Reading text:
3 Levels of Training Needs Analysis: Organizational, Task & Individual [2026 GUIDE]

The framework every L&D professional should know – plus how to apply it in modern organizations. Why Training Without a Framework Falls Flat Most training problems aren’t about content quality – they’re about targeting. You …

training needs analysis 3 levels

The framework every L&D professional should know – plus how to apply it in modern organizations.

⚡ Quick Answer: The 3 Levels of Training Needs Analysis

Training needs analysis 3 levels – defined in 60 words:

  • Organizational analysis asks whether training supports business goals.
  • Task analysis identifies the specific skills and knowledge a job requires.
  • Individual analysis determines which employees have skill gaps. All three levels must work together, skipping any one of them leads to training that misses the mark.

Why Training Without a Framework Falls Flat

Most training problems aren’t about content quality – they’re about targeting. You build a polished course, roll it out company-wide, and wonder why nothing changes. The culprit? You skipped the diagnosis.

That’s exactly what training needs analysis (TNA) is designed to prevent. And the most widely used model for doing it right has been around since 1961: the McGhee and Thayer three-level framework. If you need a broader context before diving into levels, start with this training needs analysis overview.

In this guide, we break down all three levels of training needs analysis – organizational, task, and individual with clear definitions, practical questions, real data sources, and a running example of a 150-person fintech company called Apex Fintech to show how all three levels work together in practice.

The Origin: McGhee and Thayer’s 3-Level Model

In 1961, William McGhee and Paul Thayer introduced a structured approach to identifying training needs through three distinct but interconnected levels of analysis. Their book Training in Business and Industry established a framework that remains the gold standard in human resource development (HRD) and organizational psychology more than 60 years later.

The model answered a question that still plagues L&D teams today: How do we know who needs training, on what, and why?

Understanding how TNA levels differ from assessment approaches helps clarify where each framework fits.

The answer: You don’t look at the individual first. You start with the organization, zoom into the job, then examine the person.

The 3 Levels at a Glance

  1. Organizational Analysis – Is training the right strategic response?
  2. Task Analysis – What does the job actually require?
  3. Individual Analysis – Who has the gaps?

LEVEL 1: Organizational Level Training Needs Analysis

The organizational level is the 30,000-foot view. Before you ever ask ‘who needs training,’ you ask: does training even belong here?
Organizational analysis examines the company’s strategic direction, business goals, resources, and internal climate to determine where training is and isn’t, the right lever to pull. Sometimes a performance gap comes from a broken process, a management issue, or a resource constraint. Training won’t fix those.

Data extract:
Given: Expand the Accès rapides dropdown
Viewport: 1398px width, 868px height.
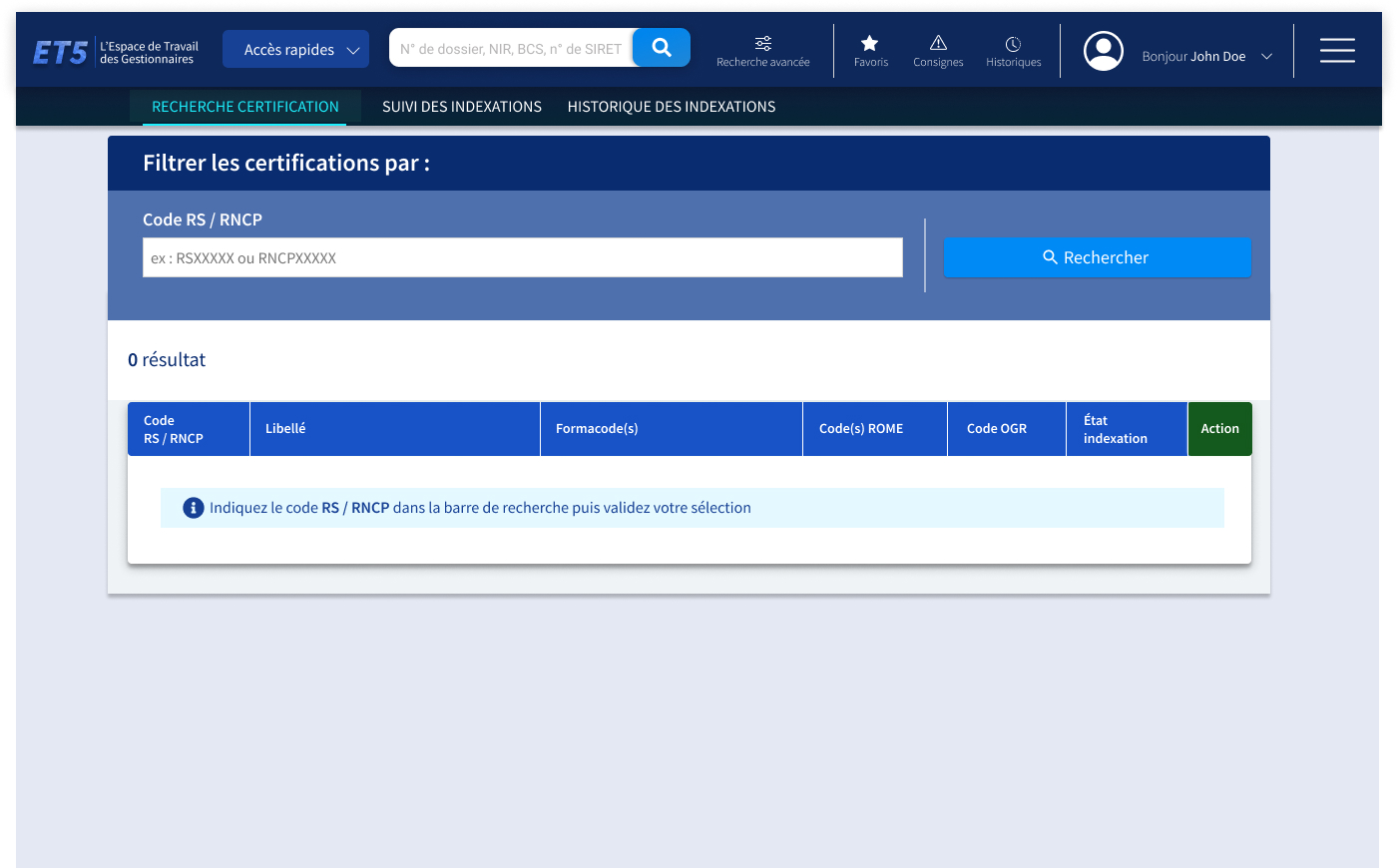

Instructions:
1 - Answer these questions from the guide:
(a) In what year did McGhee and Thayer introduce their three-level model?
(b) How many people work at Apex Fintech, the company in the guide's running example?
(c) According to the guide, what does task analysis identify?
2 - Please update the guide from "In 1961, William" up to and including "job actually require?", changing "gold standard" to "benchmark".
Nothing in the listing is needed.

Responses by task:
1 -
(a) 1961
(b) 150
(c) The specific skills and knowledge a job requires.

2 -
In 1961, William McGhee and Paul Thayer introduced a structured approach to identifying training needs through three distinct but interconnected levels of analysis. Their book Training in Business and Industry established a framework that remains the benchmark in human resource development (HRD) and organizational psychology more than 60 years later.

The model answered a question that still plagues L&D teams today: How do we know who needs training, on what, and why?

Understanding how TNA levels differ from assessment approaches helps clarify where each framework fits.

The answer: You don’t look at the individual first. You start with the organization, zoom into the job, then examine the person.

The 3 Levels at a Glance

  1. Organizational Analysis – Is training the right strategic response?
  2. Task Analysis – What does the job actually require?